Can you watch a MOOC?

Have you ever watched a course as if it were a TV show? This is what’s about to happen with MOOCs. It seems that you no longer take a MOOC or study a MOOC – as you would with any course – but instead, you watch it; you watch the videos and often judge the quality of the MOOC by the quality of the videos.

Recent studies have linked students’ engagement to video elements including duration, structure and rhythm… Mike Sharples recently gave a talk, where he used data from FutureLearn to show that a video of over 10 minutes will make students leave the MOOC – not just turn off the video. Research by the MIT found that shorter videos are much more engaging, and that students engage differently with lecture and tutorial videos. Yishay Mor – P.A.U. Education’s Educational Design Scientist – created a “six-minute video” design pattern to put special emphasis on the issue.

If a MOOC is an an audiovisual product, what would differentiate educational TV? Education writer Audrey Watters considers television a form of broadcasting educational content that could count as a MOOC.

Where is the limit? Can we passively watch a MOOC like watching TV and learn?

For Lorena A. Barba, an associate professor of mechanical and aerospace engineering at George Washington University,the fixation with videos in MOOCs, online courses and blended learning is worrisome”. For her – and many learning designers – MOOCs can provide a quality learning experience without videos.

In fact, MOOCs are above all, a new way to activate learning. A recent study has demonstrated that abandoning traditional lecturing in favour of active learning has increased the number of students to receive a degree in science and maths. Another study has shown that students passively sitting in the classroom produces only minor changes in skin conductance – referred to as electrodermal activity (EDA) – and therefore indicates low emotion, cognition and attention.

Active learning is not a trivial concept. Creating and facilitating group activities in online classes can be exceptionally effective in creating innovative learning experiences. The social dimension of learning has long been hidden by the “tyranny of contents”. Keri, a student at Duke University says that what she really enjoys about a MOOC is being able “to interact with many different students, read their opinions, and watch collaboration on problems sets or fundamental ideas. It made the class feel more interactive.”

The future of MOOCs will rely on building an effective and participatory online learning community. This is one of the issues that will be addressed at the upcoming eMOOCs conference co-organized by the Université Catholique de Louvain and P.A.U. Education.

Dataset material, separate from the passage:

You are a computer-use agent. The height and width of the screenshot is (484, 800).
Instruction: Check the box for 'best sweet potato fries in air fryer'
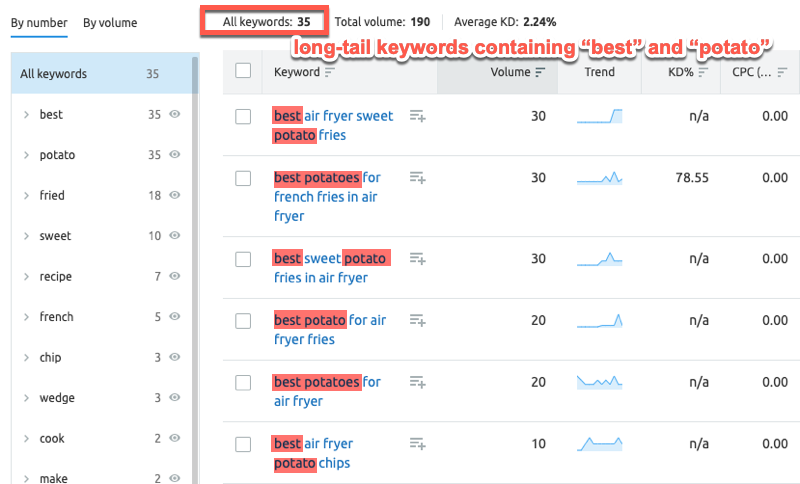243,259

It also the core of the strategy of Open Classrooms, a fascinating French startup that is introducing different types of community activities, including personal mentoring. Pierre Dubuc – Open Classrooms co-founder – links MOOCs’ success to the creation and management of cohorts to maintain social interactions.

 

Completion rates are usually defined as the number of completion / total number of enrollments, and are sometimes defined as the number of completion / total number of users that watched the first video. They will have to be measured against other true participation indicators, like number of interactions. Identifying and engaging active learners will be the key to MOOCs’ success.

This could lead us to redefine the MOOC’s structure, by veering away from the audiovisual fascination, and managing, for instance, asynchronicity and removing time limits for the course delivery, in order to maintain registrant involvement regardless of enrollment date or giving the students the capacity to decide how the course will proceed and develop – like a new version of Dungeons & Dragons!

This is the option explored by Yaacov Hecht – one of the speakers at the eMOOCS conference – and his team in Israel (Michael Shurp and Roi Ziko) with their teacher-training MOOC.

The following “code of conduct” defined by Christian F. Freisleben, an Austrian journalist, encapsulates how MOOCs should depart from the “watch syndrome” and focus on cooperative learning:

A MOOC is about:

  • getting to know each other
  • collaborating
  • inspiring and helping each other
  • sharing and learning from each other
  • creating new knowledge together
  • being innovative through collective action
  • bringing about unpredictable transformation and change around the world

“Change the world” – exactly what Andrew Ng from Coursera said last year at the eMOOCs conference. (He has since decided to leave the company before changing the world).